With Hydraulic Rollers, I use the Morel lifters exclusively now.
 
They’re different because of the higher spring pressures typically associated with solid rollers.
One thing to keep in mind is that roller lifters aren’t all made equally and that the lobe design is equally (maybe more so) responsible for lifter life as well. I’ve used mild lobes with Comp 829 solid rollers for years. I ran the same cam/lifter combo for nearly a decade in my street hemi. I would check them for axle issues and fork spread. Never had them rebuilt the entire time. I finally replaced them with 892s the last time I freshened it.
With Hydraulic Rollers, I use the Morel lifters exclusively now.

I ran 650# over the nose on my 829’s in the Hemi, I could only get about 2 years out of them. Probably sprung a little heavy but I wasn’t taking chances with the clutch. They always looked ok but when I’d send them back comp said they were trashed. I’ll be saving those for wedge motors. Going to try Iskys in the Hemi this go around.
 
I ran 650# over the nose on my 829’s in the Hemi, I could only get about 2 years out of them. Probably sprung a little heavy but I wasn’t taking chances with the clutch. They always looked ok but when I’d send them back comp said they were trashed.

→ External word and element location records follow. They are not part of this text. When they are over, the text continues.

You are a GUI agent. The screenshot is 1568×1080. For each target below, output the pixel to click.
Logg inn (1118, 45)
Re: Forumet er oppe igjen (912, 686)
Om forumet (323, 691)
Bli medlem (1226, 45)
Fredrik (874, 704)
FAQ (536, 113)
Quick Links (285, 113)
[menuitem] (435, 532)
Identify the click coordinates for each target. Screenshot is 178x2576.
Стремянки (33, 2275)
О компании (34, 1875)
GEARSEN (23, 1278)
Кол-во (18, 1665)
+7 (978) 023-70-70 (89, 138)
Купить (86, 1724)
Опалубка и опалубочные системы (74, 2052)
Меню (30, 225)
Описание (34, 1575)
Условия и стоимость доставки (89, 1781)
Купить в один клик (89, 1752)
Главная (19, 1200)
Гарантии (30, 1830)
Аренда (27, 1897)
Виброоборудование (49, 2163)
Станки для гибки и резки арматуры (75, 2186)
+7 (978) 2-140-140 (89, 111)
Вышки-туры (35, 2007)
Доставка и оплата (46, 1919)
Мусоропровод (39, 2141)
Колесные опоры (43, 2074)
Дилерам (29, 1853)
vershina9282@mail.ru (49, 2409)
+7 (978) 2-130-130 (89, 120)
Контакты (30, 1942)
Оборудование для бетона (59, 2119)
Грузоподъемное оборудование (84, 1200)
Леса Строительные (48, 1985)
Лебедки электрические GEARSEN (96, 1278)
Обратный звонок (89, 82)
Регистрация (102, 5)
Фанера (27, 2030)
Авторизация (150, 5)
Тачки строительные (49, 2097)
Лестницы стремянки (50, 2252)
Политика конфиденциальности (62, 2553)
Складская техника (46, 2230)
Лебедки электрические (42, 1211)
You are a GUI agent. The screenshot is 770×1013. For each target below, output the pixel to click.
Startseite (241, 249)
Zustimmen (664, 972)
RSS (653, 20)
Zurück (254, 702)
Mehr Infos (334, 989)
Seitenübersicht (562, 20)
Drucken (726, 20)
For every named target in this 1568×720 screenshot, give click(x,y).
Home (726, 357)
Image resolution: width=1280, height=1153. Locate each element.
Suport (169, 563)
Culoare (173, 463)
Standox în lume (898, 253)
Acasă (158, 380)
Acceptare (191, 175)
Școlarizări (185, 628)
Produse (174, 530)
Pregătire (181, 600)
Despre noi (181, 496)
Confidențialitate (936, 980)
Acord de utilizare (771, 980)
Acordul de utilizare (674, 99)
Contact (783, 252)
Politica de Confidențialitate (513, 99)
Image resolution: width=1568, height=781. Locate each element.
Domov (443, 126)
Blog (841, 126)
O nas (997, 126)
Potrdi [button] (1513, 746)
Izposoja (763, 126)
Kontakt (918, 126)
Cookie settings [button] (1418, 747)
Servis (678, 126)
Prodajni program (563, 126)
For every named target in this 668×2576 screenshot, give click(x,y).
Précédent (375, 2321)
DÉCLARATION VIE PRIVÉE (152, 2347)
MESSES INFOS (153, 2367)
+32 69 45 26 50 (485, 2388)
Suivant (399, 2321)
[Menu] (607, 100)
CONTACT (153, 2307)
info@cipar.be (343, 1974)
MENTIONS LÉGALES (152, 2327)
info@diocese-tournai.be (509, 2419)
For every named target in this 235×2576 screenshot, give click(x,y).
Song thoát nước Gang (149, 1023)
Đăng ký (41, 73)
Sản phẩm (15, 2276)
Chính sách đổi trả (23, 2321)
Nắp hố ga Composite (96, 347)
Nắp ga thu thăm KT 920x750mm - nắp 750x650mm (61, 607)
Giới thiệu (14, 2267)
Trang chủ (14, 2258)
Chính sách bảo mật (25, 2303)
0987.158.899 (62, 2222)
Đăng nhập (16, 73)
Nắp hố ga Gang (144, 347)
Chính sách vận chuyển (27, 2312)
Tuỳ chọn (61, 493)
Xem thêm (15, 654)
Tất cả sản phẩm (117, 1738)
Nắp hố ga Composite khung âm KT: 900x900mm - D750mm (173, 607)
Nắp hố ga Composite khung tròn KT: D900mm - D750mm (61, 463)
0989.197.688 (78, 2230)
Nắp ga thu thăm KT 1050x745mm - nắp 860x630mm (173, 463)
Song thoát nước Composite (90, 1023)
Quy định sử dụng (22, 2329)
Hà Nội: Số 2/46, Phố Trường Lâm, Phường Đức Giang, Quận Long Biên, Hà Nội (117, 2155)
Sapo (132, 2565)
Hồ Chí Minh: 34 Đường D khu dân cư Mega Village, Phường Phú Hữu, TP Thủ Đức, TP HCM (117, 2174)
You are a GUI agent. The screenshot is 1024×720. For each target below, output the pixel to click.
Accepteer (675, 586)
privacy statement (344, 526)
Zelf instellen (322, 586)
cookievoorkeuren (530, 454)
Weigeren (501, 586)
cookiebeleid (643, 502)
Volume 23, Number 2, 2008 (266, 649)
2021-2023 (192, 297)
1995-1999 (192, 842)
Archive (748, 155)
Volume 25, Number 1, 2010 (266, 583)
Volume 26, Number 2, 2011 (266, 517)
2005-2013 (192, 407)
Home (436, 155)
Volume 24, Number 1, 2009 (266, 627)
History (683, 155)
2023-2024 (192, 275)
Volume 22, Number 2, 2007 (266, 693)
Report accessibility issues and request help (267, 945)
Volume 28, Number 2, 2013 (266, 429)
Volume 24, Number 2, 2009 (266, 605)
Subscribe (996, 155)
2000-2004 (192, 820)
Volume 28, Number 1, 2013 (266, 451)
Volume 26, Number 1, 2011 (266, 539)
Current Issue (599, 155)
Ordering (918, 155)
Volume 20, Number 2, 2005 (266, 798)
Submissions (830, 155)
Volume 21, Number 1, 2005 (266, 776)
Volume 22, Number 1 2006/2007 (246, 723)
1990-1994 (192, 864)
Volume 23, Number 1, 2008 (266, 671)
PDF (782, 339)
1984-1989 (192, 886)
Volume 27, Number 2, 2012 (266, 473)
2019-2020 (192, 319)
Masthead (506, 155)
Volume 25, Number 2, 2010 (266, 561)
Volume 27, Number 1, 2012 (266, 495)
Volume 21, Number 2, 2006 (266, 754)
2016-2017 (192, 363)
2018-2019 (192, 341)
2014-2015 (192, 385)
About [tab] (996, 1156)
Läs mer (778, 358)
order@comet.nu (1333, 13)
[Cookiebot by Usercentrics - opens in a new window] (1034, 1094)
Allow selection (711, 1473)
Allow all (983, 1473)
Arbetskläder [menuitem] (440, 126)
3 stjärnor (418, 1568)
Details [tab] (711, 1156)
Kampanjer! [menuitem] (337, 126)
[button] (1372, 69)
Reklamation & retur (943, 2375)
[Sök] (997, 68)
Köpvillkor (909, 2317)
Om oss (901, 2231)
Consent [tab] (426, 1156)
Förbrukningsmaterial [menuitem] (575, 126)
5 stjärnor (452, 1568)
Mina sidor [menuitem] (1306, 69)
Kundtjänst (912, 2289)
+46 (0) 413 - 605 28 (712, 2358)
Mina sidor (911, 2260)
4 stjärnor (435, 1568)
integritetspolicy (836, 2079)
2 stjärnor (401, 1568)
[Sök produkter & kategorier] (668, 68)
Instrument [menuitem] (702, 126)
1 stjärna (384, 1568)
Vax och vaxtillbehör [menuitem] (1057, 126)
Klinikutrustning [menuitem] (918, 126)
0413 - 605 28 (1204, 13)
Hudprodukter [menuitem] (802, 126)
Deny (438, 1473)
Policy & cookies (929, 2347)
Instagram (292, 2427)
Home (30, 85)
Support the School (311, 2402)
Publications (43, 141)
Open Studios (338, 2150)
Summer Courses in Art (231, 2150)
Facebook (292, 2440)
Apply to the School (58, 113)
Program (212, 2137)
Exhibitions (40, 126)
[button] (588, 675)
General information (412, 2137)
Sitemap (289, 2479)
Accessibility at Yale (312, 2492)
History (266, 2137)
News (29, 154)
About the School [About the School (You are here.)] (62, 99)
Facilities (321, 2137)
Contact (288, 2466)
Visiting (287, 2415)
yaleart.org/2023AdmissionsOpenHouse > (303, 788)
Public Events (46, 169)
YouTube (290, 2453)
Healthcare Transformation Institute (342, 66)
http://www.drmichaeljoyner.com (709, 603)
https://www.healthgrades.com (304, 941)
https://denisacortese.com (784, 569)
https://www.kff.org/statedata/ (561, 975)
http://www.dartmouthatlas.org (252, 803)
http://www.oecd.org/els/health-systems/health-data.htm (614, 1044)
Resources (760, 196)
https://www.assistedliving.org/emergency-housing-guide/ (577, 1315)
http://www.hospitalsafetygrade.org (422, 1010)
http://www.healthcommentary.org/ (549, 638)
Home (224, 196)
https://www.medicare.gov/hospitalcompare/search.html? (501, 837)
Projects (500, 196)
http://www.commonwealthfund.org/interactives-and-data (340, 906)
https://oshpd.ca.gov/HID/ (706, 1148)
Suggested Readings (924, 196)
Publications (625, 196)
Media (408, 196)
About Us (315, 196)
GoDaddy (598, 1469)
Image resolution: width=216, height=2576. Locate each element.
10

I’ll be saving those for wedge motors. Going to try Iskys in the Hemi this go around.
What lash? I keep the lash tight to keep from slapping em hard. I was lashing at .010 and .013 cold.
 
Think it was around 250 on the seat. I'd have to pull out the build book to be sure. Been along time since I looked at it. I've had the same lifters wear out though in wedge motors with a lot less spring. I ran a set in a 440 for years on the street. They always needed it too when I sent them back. At least according to comp... Lol
 
:lowdown:IQ52 is adamant about using mechanical roller lifters if going roller, so that is all I need to know regarding solid vs hydraulic ROLLER lifters. I may want solid FT though, but I hate to sacrifice the benefits of roller cam profiles.
I was thinking I wouldn't mind checking lash as rarely as I drive my car, but sending the lifters out for inspection and service??
Is there a solid roller lifter brand and spring design (beehive?) or pressure or cam profile (although I wouldn't want to base my cam profile on "ease of maintenance") that wouldn't require or require as often such down time?
 
:lowdown:IQ52 is adamant about using mechanical roller lifters if going roller, so that is all I need to know regarding solid vs hydraulic ROLLER lifters. I may want solid FT though, but I hate to sacrifice the benefits of roller cam profiles.
I was thinking I wouldn't mind checking lash as rarely as I drive my car, but sending the lifters out for inspection and service??
Is there a solid roller lifter brand and spring design (beehive?) or pressure or cam profile (although I wouldn't want to base my cam profile on "ease of maintenance") that wouldn't require or require as often such down time?
I was looking into SR as well. I was told that Lunati has good street profiles that live well on the street. They also have full time oiling roller lifters that supposedly live very well on the street, BTW what is the cost of rebuilding roller lifters? Thanks
 
I was looking into SR as well. I was told that Lunati has good street profiles that live well on the street. They also have full time oiling roller lifters that supposedly live very well on the street
Thanks for the reply. When that glorious day comes and I get that build going I don't want to be disappointed or afterwards say "if only...or I wish..."
 
I am also building a 512. Base is a 440 with the 440 source 512 kit and a block girdle. Nothing decided an heads or cam yet, except that it will be a roller cam, and probably from Hughes, since they where very helpful in choosing another cam for a different build.